**PROBLEM DESCRIPTION:**
How many lines in the records below contain the word "grid"? State only that number.

(Pixel coordinate grounding data)
---*---

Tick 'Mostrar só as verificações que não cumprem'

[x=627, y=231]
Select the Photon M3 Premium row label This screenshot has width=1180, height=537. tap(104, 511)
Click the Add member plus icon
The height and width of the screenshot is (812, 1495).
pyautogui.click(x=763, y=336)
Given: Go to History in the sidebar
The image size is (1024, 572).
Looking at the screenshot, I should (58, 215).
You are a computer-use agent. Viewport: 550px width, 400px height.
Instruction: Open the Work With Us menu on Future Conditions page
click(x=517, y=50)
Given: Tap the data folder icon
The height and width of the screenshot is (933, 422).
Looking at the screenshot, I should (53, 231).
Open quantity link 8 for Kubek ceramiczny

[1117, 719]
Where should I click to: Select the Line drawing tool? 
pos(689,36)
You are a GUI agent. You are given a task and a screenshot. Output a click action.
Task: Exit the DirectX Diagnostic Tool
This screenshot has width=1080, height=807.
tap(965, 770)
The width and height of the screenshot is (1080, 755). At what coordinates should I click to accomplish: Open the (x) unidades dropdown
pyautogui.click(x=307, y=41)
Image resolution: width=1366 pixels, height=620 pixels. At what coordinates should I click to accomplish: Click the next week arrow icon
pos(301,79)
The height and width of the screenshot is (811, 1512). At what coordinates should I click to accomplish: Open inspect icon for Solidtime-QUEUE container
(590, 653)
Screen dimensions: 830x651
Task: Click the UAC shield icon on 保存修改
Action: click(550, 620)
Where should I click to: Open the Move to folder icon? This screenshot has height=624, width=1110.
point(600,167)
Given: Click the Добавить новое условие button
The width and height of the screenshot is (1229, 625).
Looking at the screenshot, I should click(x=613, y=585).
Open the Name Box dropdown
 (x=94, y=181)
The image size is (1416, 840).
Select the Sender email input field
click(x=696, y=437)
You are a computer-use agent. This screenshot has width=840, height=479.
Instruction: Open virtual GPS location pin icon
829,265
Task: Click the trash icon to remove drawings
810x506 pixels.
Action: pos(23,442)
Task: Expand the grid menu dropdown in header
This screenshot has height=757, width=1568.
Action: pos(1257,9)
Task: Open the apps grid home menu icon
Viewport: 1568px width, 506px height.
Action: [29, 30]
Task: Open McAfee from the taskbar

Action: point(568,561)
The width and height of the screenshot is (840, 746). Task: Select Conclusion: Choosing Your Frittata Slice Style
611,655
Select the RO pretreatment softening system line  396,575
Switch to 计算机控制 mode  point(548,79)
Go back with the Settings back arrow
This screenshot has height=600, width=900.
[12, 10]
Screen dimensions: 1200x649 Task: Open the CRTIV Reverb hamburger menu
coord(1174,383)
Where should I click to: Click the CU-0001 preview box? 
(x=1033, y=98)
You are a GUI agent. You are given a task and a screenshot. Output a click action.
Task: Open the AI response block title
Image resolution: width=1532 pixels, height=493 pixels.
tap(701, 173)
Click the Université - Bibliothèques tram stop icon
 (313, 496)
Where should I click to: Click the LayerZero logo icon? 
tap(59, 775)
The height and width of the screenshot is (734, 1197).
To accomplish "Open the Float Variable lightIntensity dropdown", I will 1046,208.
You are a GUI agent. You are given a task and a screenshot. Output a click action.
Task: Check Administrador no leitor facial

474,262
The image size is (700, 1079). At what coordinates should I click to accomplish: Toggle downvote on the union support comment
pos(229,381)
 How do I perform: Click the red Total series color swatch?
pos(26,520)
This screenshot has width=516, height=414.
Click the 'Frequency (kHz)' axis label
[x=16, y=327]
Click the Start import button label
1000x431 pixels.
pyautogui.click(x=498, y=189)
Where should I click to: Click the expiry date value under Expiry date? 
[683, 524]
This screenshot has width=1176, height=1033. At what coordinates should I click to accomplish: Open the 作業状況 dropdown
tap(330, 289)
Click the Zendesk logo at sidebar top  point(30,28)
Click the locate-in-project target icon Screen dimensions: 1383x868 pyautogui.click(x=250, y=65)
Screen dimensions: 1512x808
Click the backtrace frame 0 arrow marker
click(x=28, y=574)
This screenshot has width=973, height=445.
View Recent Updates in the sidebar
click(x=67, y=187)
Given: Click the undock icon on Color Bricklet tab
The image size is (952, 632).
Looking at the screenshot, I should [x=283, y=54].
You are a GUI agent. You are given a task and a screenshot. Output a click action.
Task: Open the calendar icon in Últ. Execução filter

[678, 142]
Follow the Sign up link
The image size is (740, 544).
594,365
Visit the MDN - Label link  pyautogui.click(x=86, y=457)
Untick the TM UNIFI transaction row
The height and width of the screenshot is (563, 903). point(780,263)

---*---

**ANSWER AREA:**
2